THE REQUEST:
Arrange every line of the items below as a numbered list, omitting blank lines. Leave the pictures out of your answer.
---
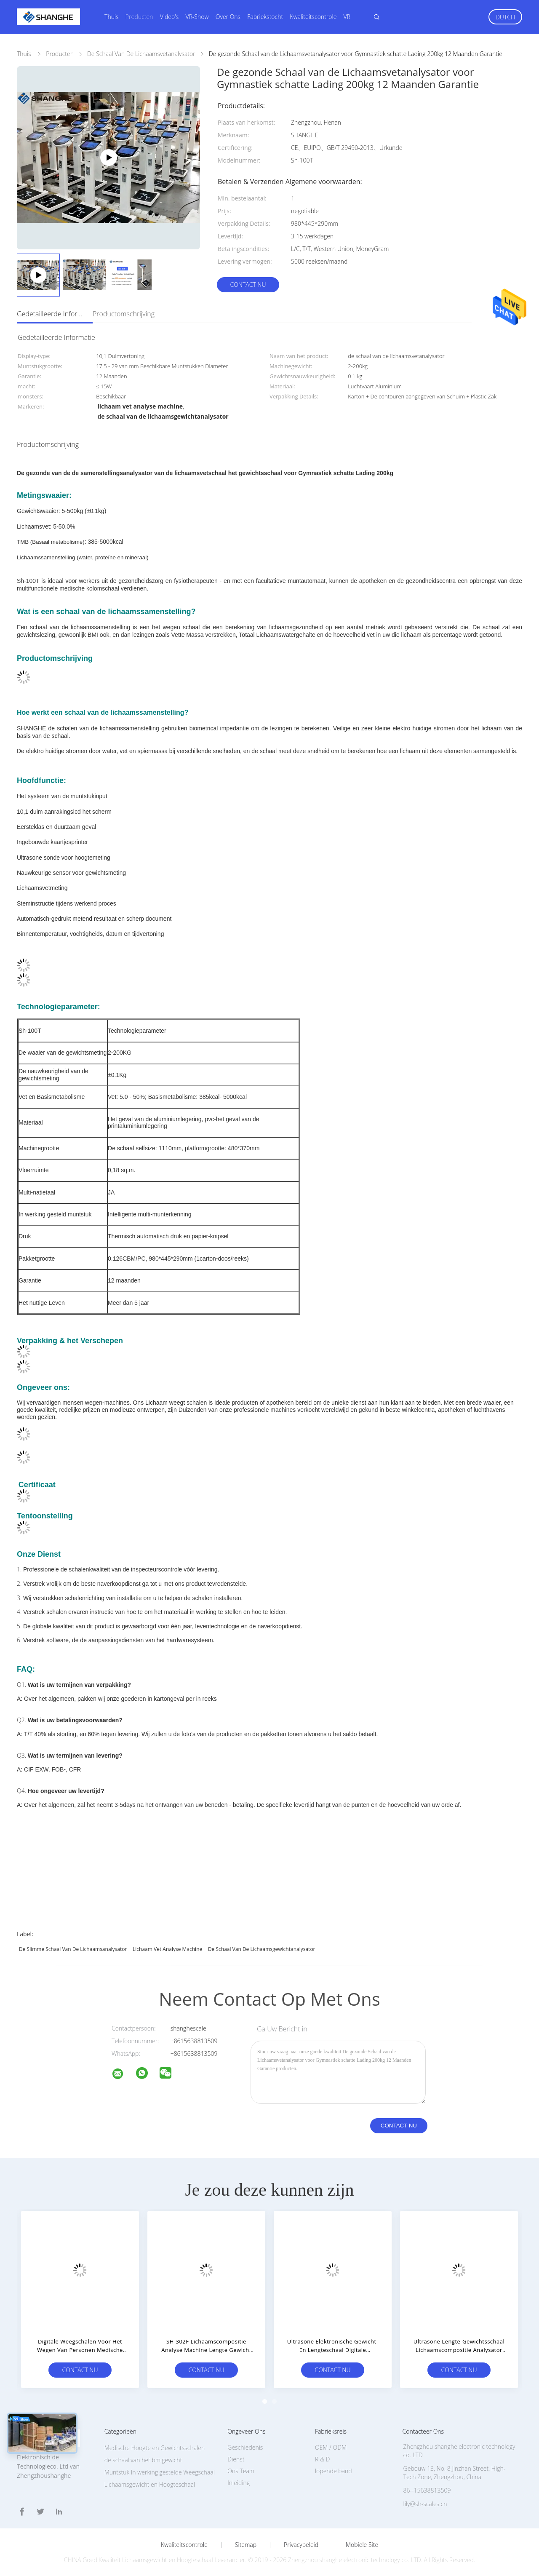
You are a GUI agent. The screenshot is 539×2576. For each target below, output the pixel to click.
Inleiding (238, 2483)
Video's (169, 17)
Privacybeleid (301, 2545)
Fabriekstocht (265, 17)
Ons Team (240, 2471)
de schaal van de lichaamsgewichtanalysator (261, 1949)
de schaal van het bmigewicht (143, 2460)
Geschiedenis (245, 2447)
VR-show (196, 17)
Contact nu (248, 285)
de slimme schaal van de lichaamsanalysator (73, 1949)
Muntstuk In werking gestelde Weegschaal (159, 2472)
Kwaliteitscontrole (313, 17)
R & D (322, 2459)
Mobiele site (362, 2545)
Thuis (111, 17)
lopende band (333, 2471)
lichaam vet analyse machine (167, 1949)
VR (347, 17)
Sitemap (245, 2545)
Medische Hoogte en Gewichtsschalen (154, 2448)
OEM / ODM (331, 2447)
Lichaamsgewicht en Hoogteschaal (149, 2484)
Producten (139, 17)
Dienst (235, 2459)
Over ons (228, 17)
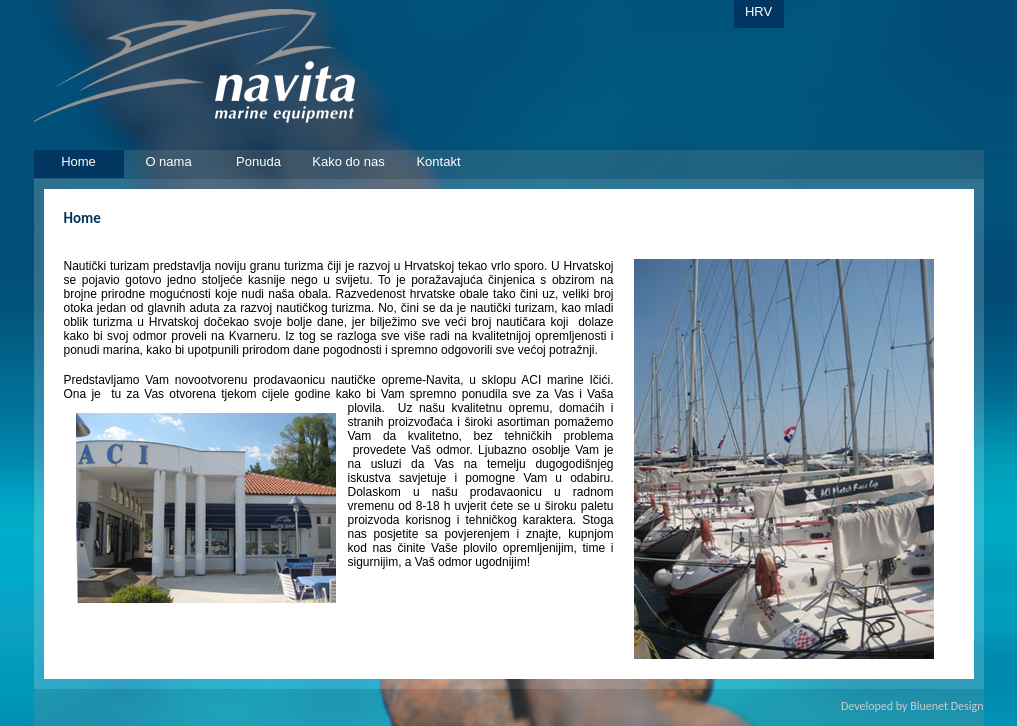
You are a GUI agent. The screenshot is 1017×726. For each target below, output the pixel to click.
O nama (168, 161)
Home (78, 161)
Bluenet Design (946, 706)
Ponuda (258, 161)
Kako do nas (348, 161)
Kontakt (438, 161)
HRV (758, 11)
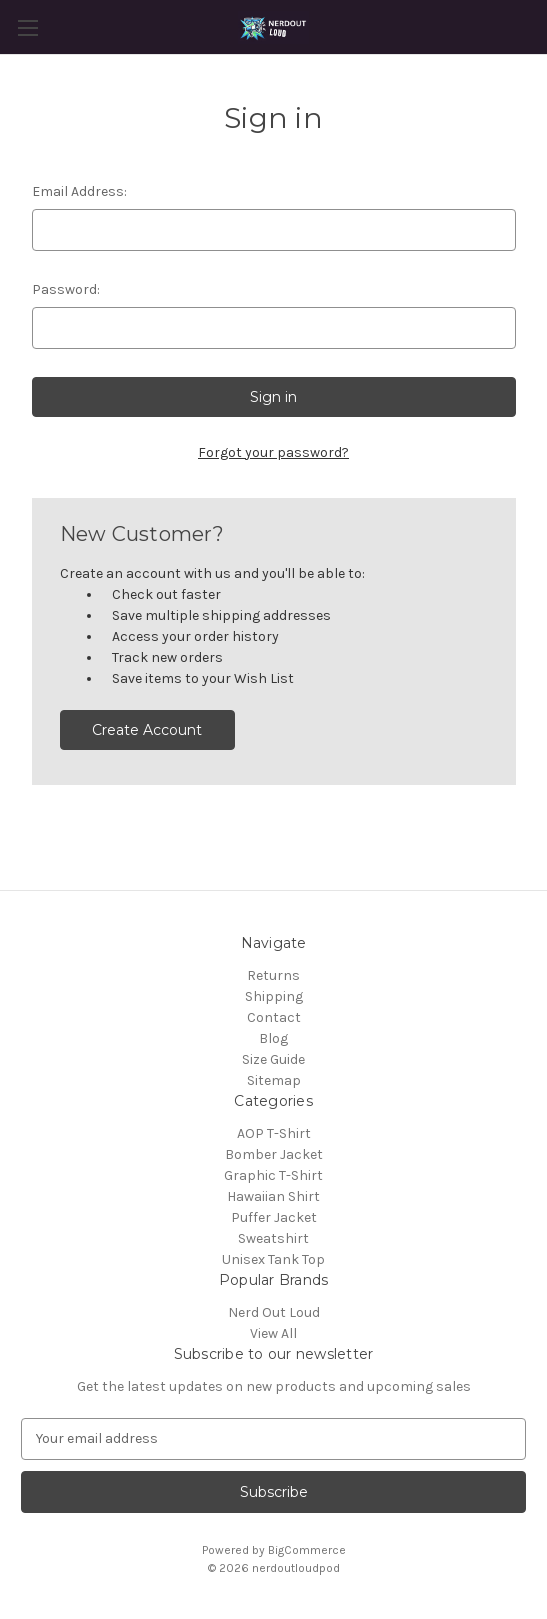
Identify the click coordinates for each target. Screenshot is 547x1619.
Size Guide (273, 1059)
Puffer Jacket (274, 1217)
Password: (66, 289)
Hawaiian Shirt (273, 1196)
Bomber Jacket (274, 1154)
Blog (273, 1038)
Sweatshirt (273, 1238)
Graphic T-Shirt (273, 1175)
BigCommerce (307, 1550)
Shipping (274, 996)
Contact (274, 1017)
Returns (273, 975)
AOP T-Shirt (274, 1133)
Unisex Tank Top (273, 1259)
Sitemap (274, 1080)
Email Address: (79, 191)
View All (273, 1333)
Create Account (147, 730)
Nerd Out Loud (274, 1312)
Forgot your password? (273, 452)
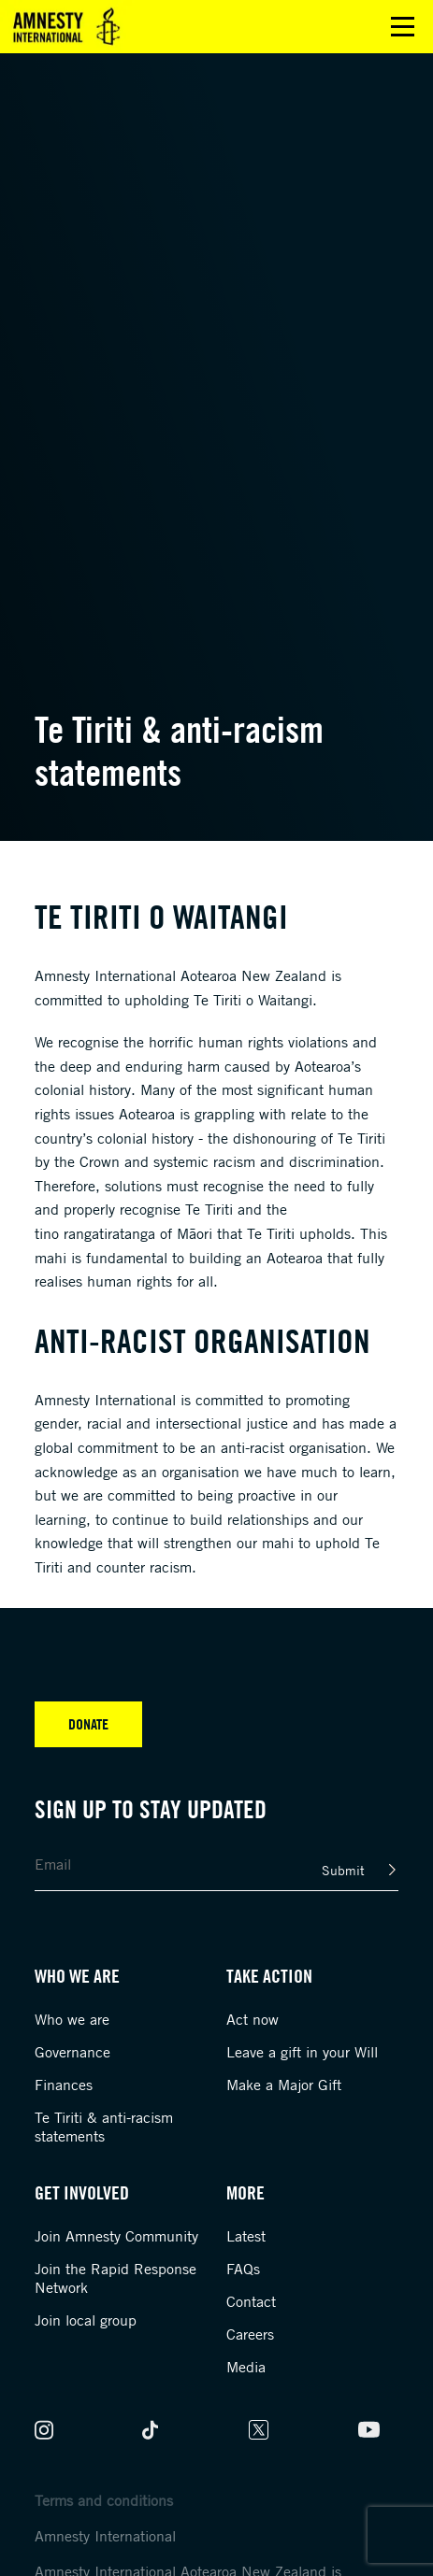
---
PROBLEM SOLUTION:
1. You are a GUI agent. The screenshot is 539×2576. For each target below, output the pixel to click.
2. Inleiding (238, 2483)
3. Video's (169, 17)
4. Privacybeleid (301, 2545)
5. Fabriekstocht (265, 17)
6. Ons Team (240, 2471)
7. de schaal van de lichaamsgewichtanalysator (261, 1949)
8. de schaal van het bmigewicht (143, 2460)
9. Geschiedenis (245, 2447)
10. VR-show (196, 17)
11. Contact nu (248, 285)
12. de slimme schaal van de lichaamsanalysator (73, 1949)
13. Muntstuk In werking gestelde Weegschaal (159, 2472)
14. Kwaliteitscontrole (313, 17)
15. R & D (322, 2459)
16. Mobiele site (362, 2545)
17. Thuis (111, 17)
18. lopende band (333, 2471)
19. lichaam vet analyse machine (167, 1949)
20. VR (347, 17)
21. Sitemap (245, 2545)
22. Medische Hoogte en Gewichtsschalen (154, 2448)
23. OEM / ODM (331, 2447)
24. Lichaamsgewicht en Hoogteschaal (149, 2484)
25. Producten (139, 17)
26. Dienst (235, 2459)
27. Over ons (228, 17)
28. You are a GUI agent. The screenshot is 1017×726. For each target below, output the pixel to click.
29. O nama (168, 161)
30. Home (78, 161)
31. Bluenet Design (946, 706)
32. Ponuda (258, 161)
33. Kako do nas (348, 161)
34. Kontakt (438, 161)
35. HRV (758, 11)
36. Identify the click coordinates for each target. Screenshot is 547x1619.
37. Size Guide (273, 1059)
38. Puffer Jacket (274, 1217)
39. Password: (66, 289)
40. Hawaiian Shirt (273, 1196)
41. Bomber Jacket (274, 1154)
42. Blog (273, 1038)
43. Sweatshirt (273, 1238)
44. Graphic T-Shirt (273, 1175)
45. BigCommerce (307, 1550)
46. Shipping (274, 996)
47. Contact (274, 1017)
48. Returns (273, 975)
49. AOP T-Shirt (274, 1133)
50. Unisex Tank Top (273, 1259)
51. Sitemap (274, 1080)
52. Email Address: (79, 191)
53. View All (273, 1333)
54. Create Account (147, 730)
55. Nerd Out Loud (274, 1312)
56. Forgot your password? (273, 452)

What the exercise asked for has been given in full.